● Stored records

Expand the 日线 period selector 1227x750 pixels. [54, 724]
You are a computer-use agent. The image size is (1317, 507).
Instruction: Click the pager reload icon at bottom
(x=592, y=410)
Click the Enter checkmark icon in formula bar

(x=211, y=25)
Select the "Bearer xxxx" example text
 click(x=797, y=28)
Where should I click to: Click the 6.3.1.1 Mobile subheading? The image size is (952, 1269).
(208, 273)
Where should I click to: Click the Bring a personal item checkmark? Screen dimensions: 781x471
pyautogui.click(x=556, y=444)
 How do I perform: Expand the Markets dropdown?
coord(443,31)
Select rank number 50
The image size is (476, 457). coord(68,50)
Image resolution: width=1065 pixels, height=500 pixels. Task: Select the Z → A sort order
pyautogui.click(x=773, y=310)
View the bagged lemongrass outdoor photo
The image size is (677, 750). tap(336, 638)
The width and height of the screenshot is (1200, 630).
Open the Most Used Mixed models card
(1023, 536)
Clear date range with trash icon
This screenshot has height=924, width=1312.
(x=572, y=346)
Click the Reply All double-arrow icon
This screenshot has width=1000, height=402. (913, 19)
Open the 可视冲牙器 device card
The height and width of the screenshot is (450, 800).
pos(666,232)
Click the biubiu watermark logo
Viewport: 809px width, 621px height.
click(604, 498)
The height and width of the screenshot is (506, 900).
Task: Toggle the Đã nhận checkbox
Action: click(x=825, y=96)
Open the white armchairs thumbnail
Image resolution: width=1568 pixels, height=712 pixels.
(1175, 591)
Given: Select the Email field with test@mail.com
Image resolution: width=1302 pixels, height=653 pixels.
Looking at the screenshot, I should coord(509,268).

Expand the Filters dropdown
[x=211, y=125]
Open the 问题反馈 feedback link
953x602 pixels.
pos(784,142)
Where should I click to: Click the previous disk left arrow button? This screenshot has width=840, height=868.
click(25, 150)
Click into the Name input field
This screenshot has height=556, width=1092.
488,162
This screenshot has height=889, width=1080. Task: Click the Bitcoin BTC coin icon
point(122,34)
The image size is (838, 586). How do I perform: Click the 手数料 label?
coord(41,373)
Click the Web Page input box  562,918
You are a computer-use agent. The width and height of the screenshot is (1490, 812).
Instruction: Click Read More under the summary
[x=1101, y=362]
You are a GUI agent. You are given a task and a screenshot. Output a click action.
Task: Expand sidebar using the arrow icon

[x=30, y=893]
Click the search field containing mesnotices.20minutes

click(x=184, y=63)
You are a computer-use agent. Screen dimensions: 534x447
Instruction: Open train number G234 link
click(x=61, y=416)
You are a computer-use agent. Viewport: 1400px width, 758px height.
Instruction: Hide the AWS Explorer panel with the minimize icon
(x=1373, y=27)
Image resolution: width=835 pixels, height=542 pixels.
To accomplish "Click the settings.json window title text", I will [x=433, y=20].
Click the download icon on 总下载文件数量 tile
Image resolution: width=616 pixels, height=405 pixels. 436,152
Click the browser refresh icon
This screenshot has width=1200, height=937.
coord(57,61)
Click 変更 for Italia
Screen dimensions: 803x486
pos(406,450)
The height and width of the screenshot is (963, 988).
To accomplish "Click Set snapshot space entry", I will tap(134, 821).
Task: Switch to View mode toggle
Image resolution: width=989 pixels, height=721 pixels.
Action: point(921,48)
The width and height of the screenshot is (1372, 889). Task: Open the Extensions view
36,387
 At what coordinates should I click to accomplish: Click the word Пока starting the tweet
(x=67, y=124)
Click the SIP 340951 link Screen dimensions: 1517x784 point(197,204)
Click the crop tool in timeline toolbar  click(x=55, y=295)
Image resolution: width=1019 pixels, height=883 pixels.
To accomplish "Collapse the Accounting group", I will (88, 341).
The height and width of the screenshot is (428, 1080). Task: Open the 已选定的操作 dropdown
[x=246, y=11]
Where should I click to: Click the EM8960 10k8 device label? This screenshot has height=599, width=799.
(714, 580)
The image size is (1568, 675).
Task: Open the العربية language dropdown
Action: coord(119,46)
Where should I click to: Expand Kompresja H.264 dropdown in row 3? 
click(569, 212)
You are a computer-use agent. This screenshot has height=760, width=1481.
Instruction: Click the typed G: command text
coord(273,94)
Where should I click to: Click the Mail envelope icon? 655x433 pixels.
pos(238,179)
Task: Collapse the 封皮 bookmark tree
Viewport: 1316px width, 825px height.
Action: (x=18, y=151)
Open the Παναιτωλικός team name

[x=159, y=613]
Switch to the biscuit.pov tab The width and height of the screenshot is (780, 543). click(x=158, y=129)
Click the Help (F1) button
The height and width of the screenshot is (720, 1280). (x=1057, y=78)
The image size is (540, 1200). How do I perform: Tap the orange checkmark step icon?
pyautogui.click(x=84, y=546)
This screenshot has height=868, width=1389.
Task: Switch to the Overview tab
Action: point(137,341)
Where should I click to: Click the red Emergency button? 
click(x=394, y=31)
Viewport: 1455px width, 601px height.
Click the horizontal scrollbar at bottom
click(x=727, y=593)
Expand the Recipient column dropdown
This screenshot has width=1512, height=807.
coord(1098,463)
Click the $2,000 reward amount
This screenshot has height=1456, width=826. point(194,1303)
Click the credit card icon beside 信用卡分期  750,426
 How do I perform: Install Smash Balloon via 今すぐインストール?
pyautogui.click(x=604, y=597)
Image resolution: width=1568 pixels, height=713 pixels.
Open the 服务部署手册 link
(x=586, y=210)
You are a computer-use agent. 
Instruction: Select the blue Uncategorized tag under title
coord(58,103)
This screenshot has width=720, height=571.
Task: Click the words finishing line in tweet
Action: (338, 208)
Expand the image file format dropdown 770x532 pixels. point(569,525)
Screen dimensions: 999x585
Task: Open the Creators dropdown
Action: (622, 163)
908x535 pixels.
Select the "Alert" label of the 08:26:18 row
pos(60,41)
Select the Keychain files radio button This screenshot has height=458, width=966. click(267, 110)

● WORK REQUIRED
In the entries above, some lines may contain the string "computer"; report how many, without additional comment.

● YOUR SOLUTION
6